----- EXCERPTED RECORDS -----
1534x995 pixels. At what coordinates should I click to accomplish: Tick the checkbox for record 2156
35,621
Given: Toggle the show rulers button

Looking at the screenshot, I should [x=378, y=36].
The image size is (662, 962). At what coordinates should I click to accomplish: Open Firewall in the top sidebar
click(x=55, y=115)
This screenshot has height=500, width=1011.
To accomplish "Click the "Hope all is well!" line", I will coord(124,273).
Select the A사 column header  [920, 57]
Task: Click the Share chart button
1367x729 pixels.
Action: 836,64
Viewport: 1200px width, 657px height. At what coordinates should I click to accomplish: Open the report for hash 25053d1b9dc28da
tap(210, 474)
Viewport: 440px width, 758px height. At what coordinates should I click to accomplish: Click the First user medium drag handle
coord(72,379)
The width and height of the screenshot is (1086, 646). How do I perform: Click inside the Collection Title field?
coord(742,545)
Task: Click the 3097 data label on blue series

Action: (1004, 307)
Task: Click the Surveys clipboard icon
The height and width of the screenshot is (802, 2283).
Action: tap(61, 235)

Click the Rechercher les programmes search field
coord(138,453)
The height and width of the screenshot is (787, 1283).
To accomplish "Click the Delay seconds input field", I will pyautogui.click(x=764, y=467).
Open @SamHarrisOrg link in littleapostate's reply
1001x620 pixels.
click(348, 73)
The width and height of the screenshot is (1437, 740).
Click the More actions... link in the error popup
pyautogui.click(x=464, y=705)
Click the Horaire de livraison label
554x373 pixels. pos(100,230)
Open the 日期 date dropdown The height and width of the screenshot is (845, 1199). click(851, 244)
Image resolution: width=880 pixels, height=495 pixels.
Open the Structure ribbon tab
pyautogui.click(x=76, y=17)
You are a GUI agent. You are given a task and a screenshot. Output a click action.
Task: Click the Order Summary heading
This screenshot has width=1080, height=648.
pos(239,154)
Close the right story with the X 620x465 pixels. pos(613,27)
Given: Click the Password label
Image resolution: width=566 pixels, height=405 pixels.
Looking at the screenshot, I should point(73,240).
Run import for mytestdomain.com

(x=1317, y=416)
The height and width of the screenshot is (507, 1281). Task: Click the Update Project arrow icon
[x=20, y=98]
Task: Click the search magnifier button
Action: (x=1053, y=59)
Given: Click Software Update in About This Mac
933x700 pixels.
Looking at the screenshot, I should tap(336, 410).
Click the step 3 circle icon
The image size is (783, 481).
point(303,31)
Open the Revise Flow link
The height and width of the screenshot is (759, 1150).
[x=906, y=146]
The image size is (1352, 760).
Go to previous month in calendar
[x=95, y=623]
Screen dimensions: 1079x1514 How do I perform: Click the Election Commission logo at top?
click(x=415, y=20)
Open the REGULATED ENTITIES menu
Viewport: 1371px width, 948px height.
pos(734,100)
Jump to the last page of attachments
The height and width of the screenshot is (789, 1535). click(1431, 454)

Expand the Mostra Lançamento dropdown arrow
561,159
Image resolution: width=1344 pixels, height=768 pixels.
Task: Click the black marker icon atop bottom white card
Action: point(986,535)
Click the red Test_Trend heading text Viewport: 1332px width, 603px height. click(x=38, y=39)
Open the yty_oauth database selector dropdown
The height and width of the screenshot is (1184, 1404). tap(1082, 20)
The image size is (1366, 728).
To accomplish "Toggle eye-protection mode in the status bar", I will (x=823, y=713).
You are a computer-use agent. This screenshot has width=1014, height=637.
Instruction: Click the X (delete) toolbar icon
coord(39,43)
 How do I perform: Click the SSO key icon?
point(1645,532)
-----
### [EXERCISE]
From the entries above, collect every line with the string "heading" in it.

### [TASK RESULT]
Task: Click the Order Summary heading
Click the red Test_Trend heading text Viewport: 1332px width, 603px height. click(x=38, y=39)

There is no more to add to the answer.